Texto para leitura:
^^^^^^^^

AUPA Quais são as principais dificuldades para fazer com que essas mulheres se tornem gestoras de um negócio?
Ednusa Ribeiro – Podemos dividir em dois momentos: antes e depois da pandemia. Antes da pandemia, havia um cenário onde as mulheres chegavam no Coletivo porque não tinham espaço adequado e seguro para vender produtos. E elas também tinham dificuldade de entender conceitos comuns do vocabulário do empreendedorismo em oficinas. No cenário pós-pandemia, você mantém esses cenários e acrescenta o mundo digital. Acessar o mundo digital não é só acessar a internet. Muitas mulheres tinham as ferramentas e mal sabiam utilizar WhatsApp. Agora tem que fazer negócios por WhatsApp. Quando falo isso para uma adolescente, tudo bem, ela entende. Mas quando falo para uma mulher de 50 anos, ela questiona: “é necessário isso?”. E, sim, é necessário, porque essa é a linguagem de hoje. Tem Reels, Tik Tok e remix. Mas a informação não chega, porque, às vezes, nãohá internet. O problema está na raiz. Está muito mais embaixo. Estamos tirando sangue de pedra. Outra dificuldade é que todo mundo entrou em pânico e precisava pensar no modelo de entrega. E os serviços dos Correios tiveram excesso de pedidos, não estavam esperando a demanda. Além disso, é preciso pensar como será a taxa cobrada, pensar se o produto está preparado para custar três vezes mais, devido ao valor do frete.

AUPA – Por outro lado, você acha que as empreendedoras podem fazer o movimento contrário e, assim, desistirem dos negócios próprios, já que terão mais acesso ao mercado de trabalho?

^^^^^^^^

Dados do exercício:
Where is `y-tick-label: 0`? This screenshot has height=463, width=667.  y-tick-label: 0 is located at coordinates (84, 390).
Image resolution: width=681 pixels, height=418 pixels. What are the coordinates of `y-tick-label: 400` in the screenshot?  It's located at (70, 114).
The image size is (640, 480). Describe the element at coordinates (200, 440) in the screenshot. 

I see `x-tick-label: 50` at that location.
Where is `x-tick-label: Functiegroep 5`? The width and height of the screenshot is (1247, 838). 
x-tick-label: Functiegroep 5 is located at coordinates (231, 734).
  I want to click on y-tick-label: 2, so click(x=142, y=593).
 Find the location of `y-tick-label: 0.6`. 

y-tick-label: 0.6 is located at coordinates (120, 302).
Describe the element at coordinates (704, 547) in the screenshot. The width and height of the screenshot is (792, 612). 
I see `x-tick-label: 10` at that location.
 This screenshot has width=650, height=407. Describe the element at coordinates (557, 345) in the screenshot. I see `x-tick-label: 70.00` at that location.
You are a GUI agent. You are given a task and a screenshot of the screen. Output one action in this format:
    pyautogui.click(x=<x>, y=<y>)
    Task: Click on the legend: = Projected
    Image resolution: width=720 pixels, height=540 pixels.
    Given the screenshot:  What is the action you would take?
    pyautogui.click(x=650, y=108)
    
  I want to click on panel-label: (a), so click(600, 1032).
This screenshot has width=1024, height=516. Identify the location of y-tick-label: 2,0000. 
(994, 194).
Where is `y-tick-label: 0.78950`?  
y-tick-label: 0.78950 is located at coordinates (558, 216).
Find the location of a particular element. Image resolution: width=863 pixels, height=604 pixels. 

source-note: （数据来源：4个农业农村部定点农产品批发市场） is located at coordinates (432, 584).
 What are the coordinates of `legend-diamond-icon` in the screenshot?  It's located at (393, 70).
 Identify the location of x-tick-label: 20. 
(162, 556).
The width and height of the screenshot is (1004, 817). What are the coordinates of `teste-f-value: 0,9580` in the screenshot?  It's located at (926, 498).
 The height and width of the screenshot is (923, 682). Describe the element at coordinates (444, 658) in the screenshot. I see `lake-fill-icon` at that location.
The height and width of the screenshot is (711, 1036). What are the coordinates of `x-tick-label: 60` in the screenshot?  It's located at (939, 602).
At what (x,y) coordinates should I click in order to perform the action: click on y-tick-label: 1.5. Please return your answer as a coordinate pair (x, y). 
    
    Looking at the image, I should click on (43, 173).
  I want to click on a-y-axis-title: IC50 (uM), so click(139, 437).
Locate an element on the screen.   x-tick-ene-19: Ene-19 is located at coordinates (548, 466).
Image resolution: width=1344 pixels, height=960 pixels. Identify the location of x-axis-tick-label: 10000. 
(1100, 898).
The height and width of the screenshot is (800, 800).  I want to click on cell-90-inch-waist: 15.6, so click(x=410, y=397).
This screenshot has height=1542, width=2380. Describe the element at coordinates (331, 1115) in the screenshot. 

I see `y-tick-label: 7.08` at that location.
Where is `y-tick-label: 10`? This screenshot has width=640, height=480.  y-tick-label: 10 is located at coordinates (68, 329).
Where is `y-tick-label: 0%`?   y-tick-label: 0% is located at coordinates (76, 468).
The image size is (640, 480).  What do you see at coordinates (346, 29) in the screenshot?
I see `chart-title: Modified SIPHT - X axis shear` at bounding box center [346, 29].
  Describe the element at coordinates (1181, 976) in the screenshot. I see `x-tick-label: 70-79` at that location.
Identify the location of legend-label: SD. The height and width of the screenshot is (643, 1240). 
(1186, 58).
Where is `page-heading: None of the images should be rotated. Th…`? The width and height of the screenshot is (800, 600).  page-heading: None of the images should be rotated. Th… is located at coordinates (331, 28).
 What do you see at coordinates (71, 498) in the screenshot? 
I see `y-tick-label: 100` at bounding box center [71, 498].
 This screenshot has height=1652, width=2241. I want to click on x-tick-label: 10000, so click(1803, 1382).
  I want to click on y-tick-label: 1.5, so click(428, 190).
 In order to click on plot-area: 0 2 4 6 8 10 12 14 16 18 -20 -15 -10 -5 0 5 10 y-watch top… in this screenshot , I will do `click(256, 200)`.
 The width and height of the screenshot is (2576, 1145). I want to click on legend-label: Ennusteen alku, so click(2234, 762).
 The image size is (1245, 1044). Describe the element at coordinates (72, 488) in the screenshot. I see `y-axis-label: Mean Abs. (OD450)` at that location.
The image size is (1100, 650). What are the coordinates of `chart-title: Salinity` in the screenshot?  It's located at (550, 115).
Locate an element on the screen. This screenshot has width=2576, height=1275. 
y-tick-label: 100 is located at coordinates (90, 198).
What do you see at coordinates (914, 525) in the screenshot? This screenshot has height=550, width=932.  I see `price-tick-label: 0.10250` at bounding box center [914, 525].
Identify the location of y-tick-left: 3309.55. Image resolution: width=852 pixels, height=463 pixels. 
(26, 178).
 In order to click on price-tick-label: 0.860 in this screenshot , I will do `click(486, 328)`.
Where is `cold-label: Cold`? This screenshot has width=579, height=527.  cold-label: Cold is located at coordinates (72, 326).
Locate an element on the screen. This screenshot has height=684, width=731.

^^^^^^^^

Tarefa:
Transcreva por inteiro a entrevista sobre mulheres que empreendem, sem mudar nada. As linhas não servem para nada aqui.

Resposta esperada:
AUPA Quais são as principais dificuldades para fazer com que essas mulheres se tornem gestoras de um negócio?
Ednusa Ribeiro – Podemos dividir em dois momentos: antes e depois da pandemia. Antes da pandemia, havia um cenário onde as mulheres chegavam no Coletivo porque não tinham espaço adequado e seguro para vender produtos. E elas também tinham dificuldade de entender conceitos comuns do vocabulário do empreendedorismo em oficinas. No cenário pós-pandemia, você mantém esses cenários e acrescenta o mundo digital. Acessar o mundo digital não é só acessar a internet. Muitas mulheres tinham as ferramentas e mal sabiam utilizar WhatsApp. Agora tem que fazer negócios por WhatsApp. Quando falo isso para uma adolescente, tudo bem, ela entende. Mas quando falo para uma mulher de 50 anos, ela questiona: “é necessário isso?”. E, sim, é necessário, porque essa é a linguagem de hoje. Tem Reels, Tik Tok e remix. Mas a informação não chega, porque, às vezes, nãohá internet. O problema está na raiz. Está muito mais embaixo. Estamos tirando sangue de pedra. Outra dificuldade é que todo mundo entrou em pânico e precisava pensar no modelo de entrega. E os serviços dos Correios tiveram excesso de pedidos, não estavam esperando a demanda. Além disso, é preciso pensar como será a taxa cobrada, pensar se o produto está preparado para custar três vezes mais, devido ao valor do frete.

AUPA – Por outro lado, você acha que as empreendedoras podem fazer o movimento contrário e, assim, desistirem dos negócios próprios, já que terão mais acesso ao mercado de trabalho?